Le lendemain soir, je prépare moi-même le somnifère de Pauline et cette fois j’augmente la dose.
Quand je décide de monter me coucher, je passe de nouveau dans la chambre de ma cousine et me met à l’observer. Cette fois, j’ai bien l’intention de rester plus longtemps car je suis sûr que le somnifère ingurgité fait son œuvre.
Comme hier, Pauline dort sans culotte et sa chatte bien visible m’attire. Inconsciemment, je me caresse le devant du pantalon et bien vite, mon sexe gonfle. Délicatement, je caresse les cheveux de Pauline puis, je descends et explore son corps avec les mains. Puis, n’en pouvant plus, je sors mon membre du pantalon et tout en me masturbant, je m’approche des lèvres vaginales de ma cousine. J’insinue le gland à l’entrée du vagin et par de petites poussées, je m’enfonce dans le corps de Pauline. Etonné par la facilité avec laquelle je suis entré dans son vagin, je poursuis mes mouvements jusqu’à la jouissance et je me répands au fond d’elle.
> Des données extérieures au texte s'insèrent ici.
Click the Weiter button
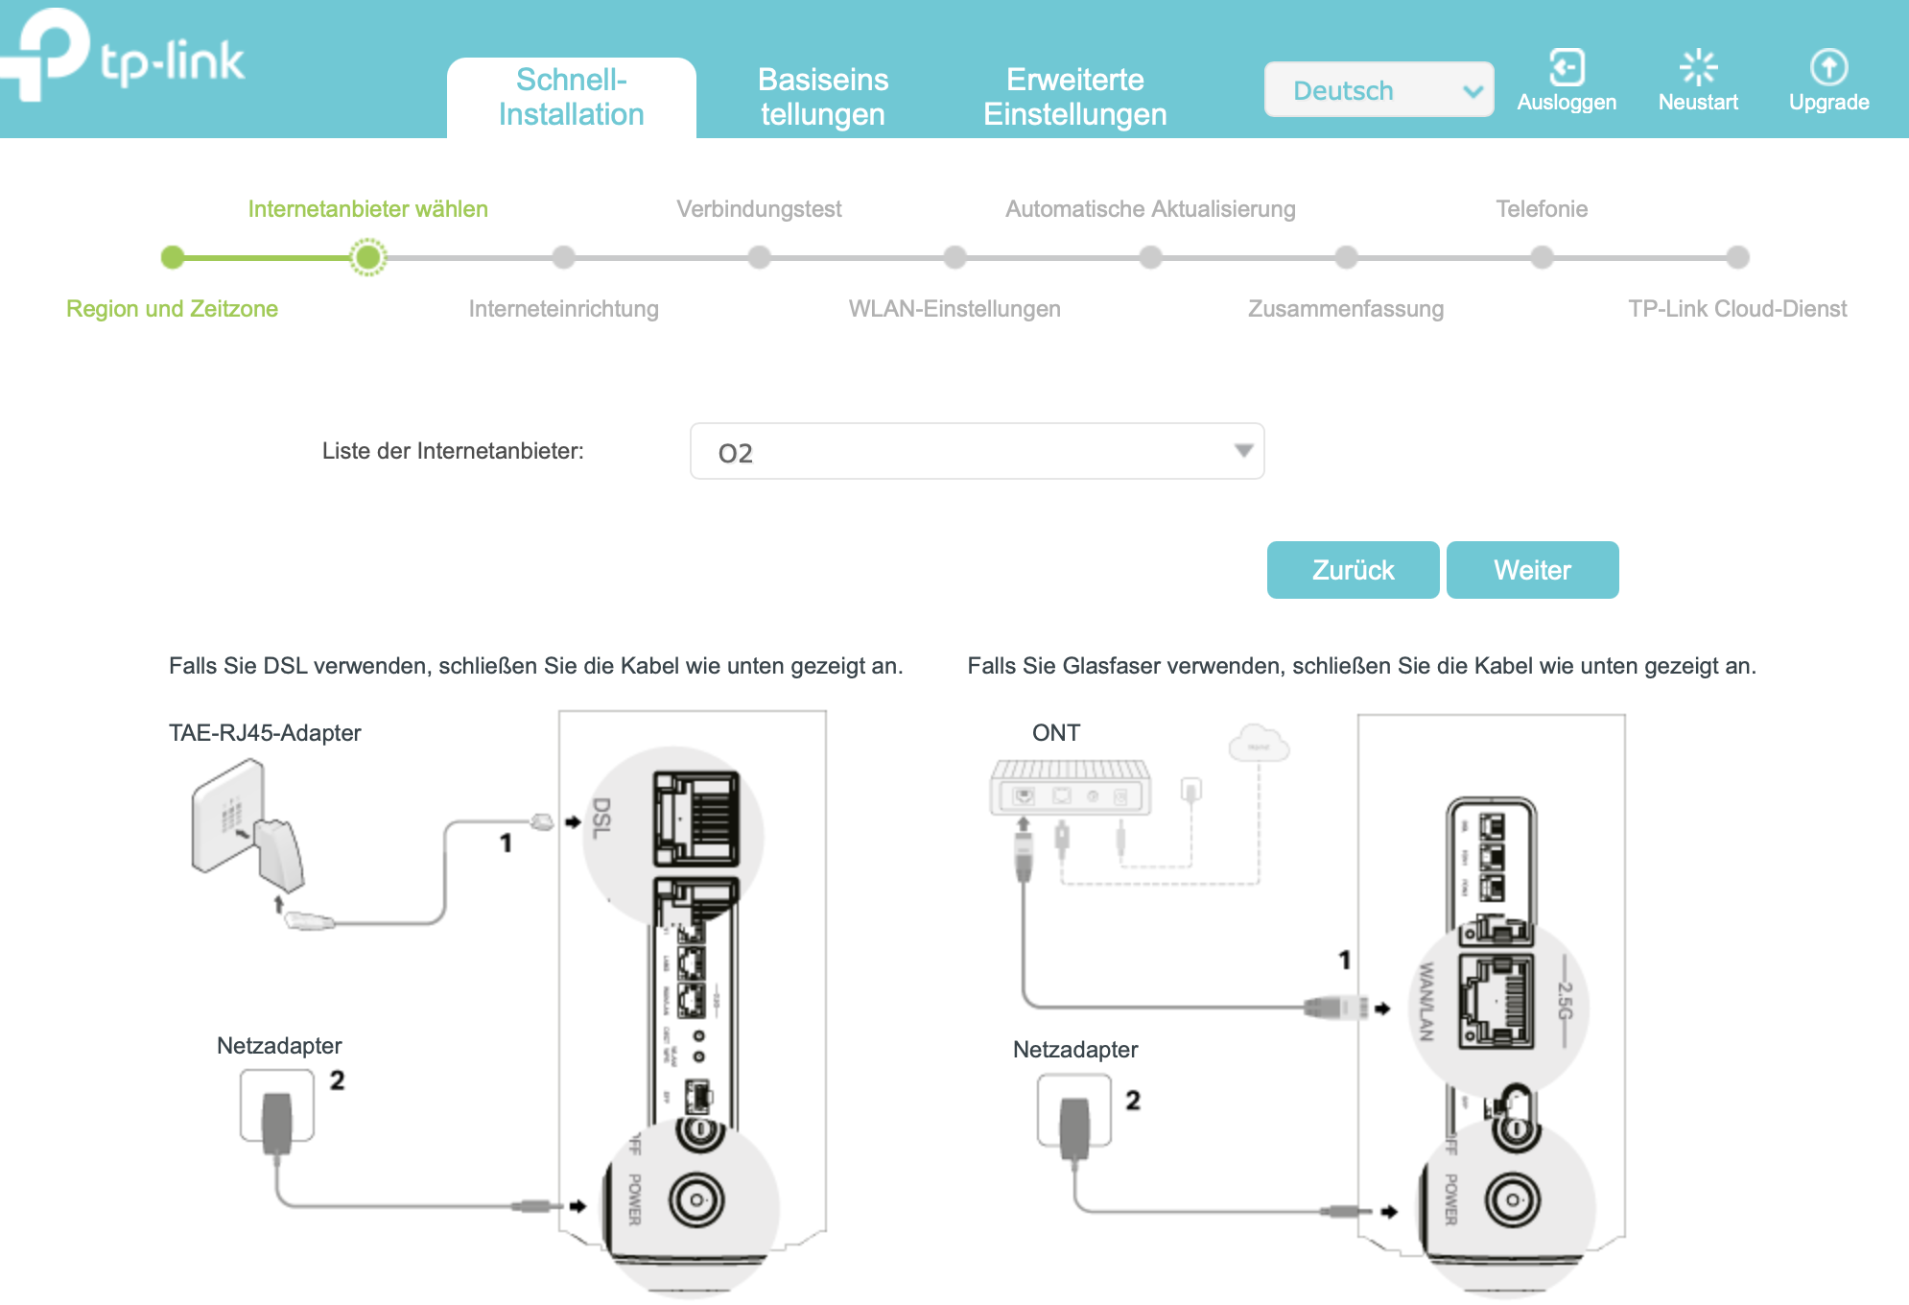(1532, 570)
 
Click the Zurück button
(1353, 570)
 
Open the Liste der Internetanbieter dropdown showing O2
(977, 451)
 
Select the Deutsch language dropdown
(1378, 90)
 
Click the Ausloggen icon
(1567, 68)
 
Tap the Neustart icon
(1698, 68)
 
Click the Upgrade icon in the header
(1828, 68)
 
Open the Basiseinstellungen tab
(823, 97)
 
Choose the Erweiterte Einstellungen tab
(1074, 97)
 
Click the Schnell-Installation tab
(571, 97)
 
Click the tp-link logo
(125, 58)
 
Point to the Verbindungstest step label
(759, 209)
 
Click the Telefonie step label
(1542, 209)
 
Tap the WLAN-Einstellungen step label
(954, 309)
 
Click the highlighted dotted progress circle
(367, 257)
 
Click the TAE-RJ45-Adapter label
(265, 733)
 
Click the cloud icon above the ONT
(1259, 745)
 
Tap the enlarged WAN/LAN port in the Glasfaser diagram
(1497, 1003)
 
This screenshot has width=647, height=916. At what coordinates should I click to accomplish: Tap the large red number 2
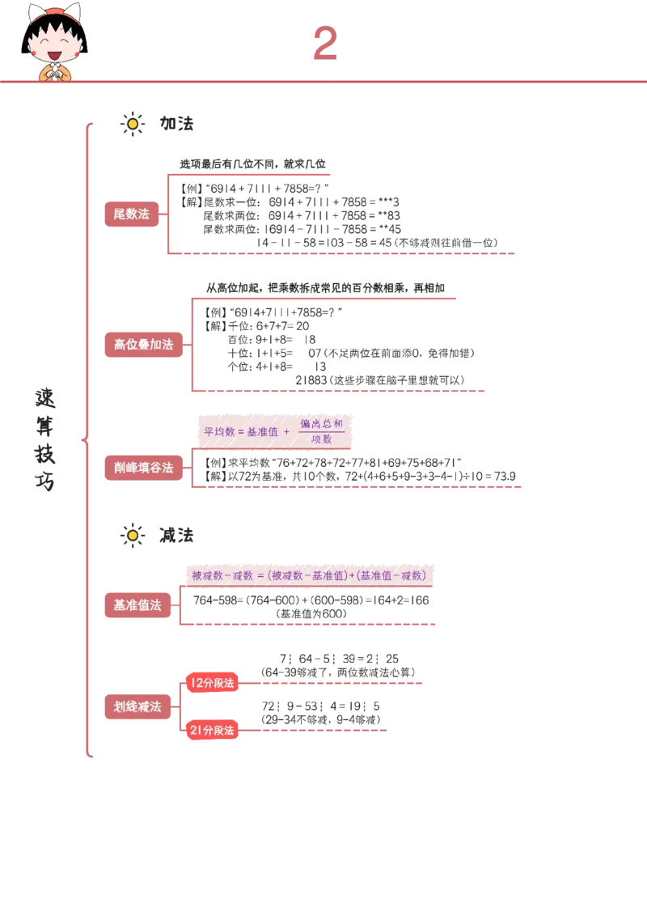tap(325, 44)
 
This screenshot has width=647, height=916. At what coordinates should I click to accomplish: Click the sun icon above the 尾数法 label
tap(132, 124)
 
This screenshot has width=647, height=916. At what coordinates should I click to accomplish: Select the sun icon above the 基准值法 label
tap(132, 536)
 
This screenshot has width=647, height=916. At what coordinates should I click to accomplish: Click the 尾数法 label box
tap(132, 214)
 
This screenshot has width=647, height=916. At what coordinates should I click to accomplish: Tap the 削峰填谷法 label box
tap(144, 468)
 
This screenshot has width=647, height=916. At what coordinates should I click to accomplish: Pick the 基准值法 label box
tap(137, 604)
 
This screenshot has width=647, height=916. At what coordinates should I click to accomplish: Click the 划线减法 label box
tap(137, 706)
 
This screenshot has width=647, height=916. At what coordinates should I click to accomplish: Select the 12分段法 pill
tap(213, 683)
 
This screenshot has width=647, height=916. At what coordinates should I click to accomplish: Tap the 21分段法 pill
tap(213, 730)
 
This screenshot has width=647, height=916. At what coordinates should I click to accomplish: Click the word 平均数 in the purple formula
tap(218, 432)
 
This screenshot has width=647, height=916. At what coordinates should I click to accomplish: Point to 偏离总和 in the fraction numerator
tap(322, 423)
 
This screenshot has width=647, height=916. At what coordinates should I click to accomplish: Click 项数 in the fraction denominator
tap(322, 439)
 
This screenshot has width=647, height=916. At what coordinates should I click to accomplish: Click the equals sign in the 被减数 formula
tap(260, 576)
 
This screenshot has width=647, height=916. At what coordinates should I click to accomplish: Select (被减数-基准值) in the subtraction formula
tap(307, 576)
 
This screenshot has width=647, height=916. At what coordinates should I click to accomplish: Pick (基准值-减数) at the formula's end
tap(392, 576)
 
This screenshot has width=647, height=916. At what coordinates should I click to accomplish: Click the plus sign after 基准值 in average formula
tap(287, 432)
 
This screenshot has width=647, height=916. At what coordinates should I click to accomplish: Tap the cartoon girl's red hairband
tap(54, 13)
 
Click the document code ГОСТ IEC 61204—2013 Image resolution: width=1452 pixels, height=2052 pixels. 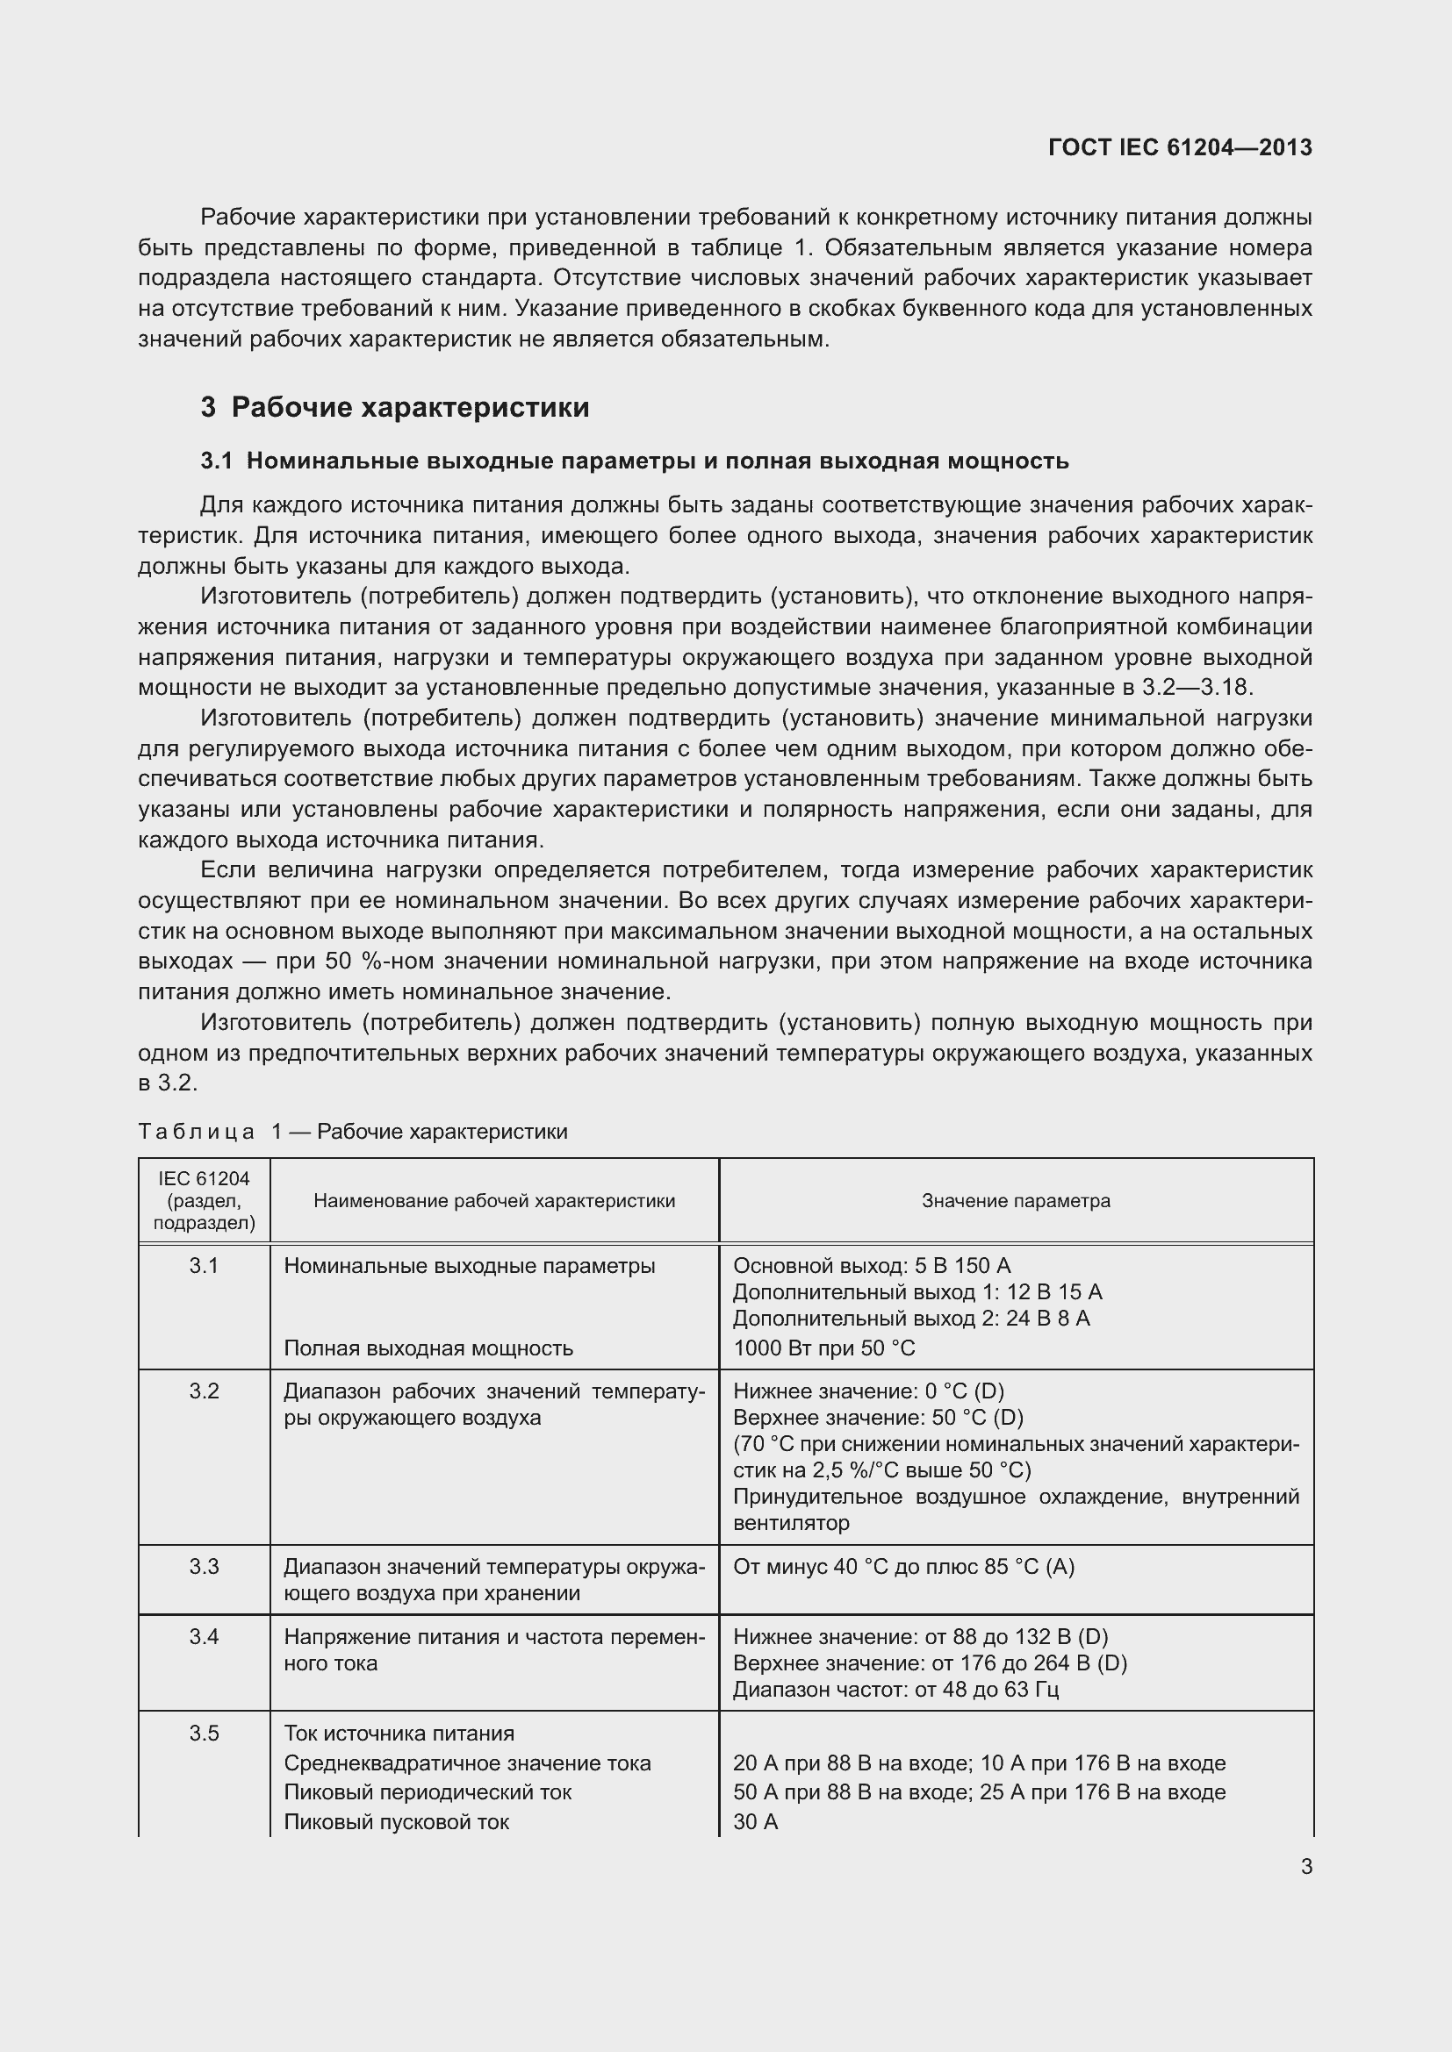1179,147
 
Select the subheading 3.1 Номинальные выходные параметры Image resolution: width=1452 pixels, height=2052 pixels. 634,461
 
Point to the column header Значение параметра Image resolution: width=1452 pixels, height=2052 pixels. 1016,1200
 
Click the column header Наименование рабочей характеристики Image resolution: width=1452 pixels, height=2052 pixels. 493,1200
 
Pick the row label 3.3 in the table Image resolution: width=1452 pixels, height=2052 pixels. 204,1566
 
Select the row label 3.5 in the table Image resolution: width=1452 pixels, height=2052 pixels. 204,1733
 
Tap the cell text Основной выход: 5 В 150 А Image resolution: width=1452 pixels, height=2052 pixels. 871,1266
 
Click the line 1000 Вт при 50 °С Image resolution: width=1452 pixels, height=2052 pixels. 823,1348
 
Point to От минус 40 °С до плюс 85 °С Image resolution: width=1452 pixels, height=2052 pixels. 903,1566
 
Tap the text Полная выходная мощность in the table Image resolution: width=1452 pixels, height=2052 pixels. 428,1348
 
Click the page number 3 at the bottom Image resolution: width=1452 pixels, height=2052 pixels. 1306,1866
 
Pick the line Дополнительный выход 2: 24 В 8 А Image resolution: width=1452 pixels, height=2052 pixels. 911,1319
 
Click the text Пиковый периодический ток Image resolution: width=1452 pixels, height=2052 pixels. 428,1792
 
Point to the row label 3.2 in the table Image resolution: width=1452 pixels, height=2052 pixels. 204,1391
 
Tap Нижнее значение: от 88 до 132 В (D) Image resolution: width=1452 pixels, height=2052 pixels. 920,1636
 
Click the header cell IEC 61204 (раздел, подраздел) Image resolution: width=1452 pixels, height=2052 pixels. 204,1200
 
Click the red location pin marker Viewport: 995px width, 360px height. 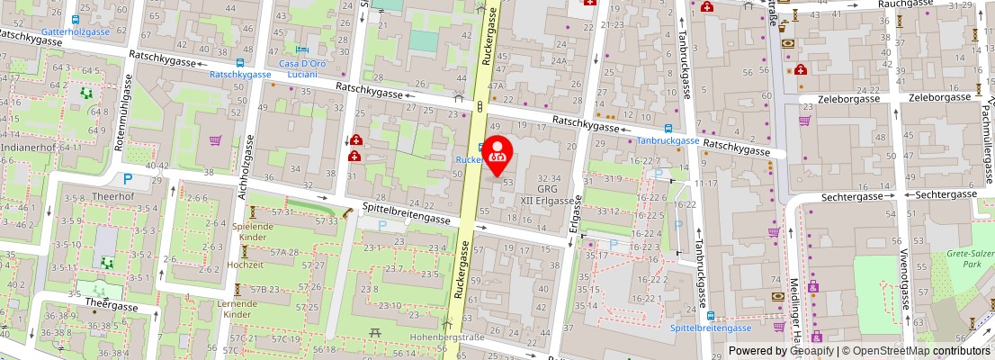tap(498, 155)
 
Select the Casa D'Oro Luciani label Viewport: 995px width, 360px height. tap(301, 68)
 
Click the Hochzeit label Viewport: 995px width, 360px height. tap(246, 266)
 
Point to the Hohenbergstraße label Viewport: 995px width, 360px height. tap(447, 337)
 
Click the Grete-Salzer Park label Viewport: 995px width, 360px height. tap(969, 260)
Ensuite, pris de remords, je jure bien que je ne recommencerai plus !
Ce que je ne savais pas, c’est que mes deux garçons, des jumeaux âgés de 17 ans, ont assisté à la scène et ont découvert comment je m’y étais pris.


C’est le surlendemain que je découvre en allant me coucher que mes deux gamins sont dans la chambre de Pauline et qu’ils caressent le corps de leur cousine. J’entre dans la pièce et leur demande ce qu’ils font là. Comme réponse, ils me disent qu’ils veulent faire comme moi.
Je les invite alors à posséder Pauline chacun leur tour. Adrien commence à baiser notre cousine puis laisse sa place à Tom qui attire la fille vers lui ; étant sur le côté, Adrien vient se placer derrière Pauline et à son tour s’introduit dans le corps mais cette fois dans l’anus. Prise ainsi par les jumeaux, elle se réveille et affolée veut faire quelque chose, mais impossible de se libérer de leur éteinte. Ils continuent à la posséder ainsi malgré ses cris rapidement étouffés.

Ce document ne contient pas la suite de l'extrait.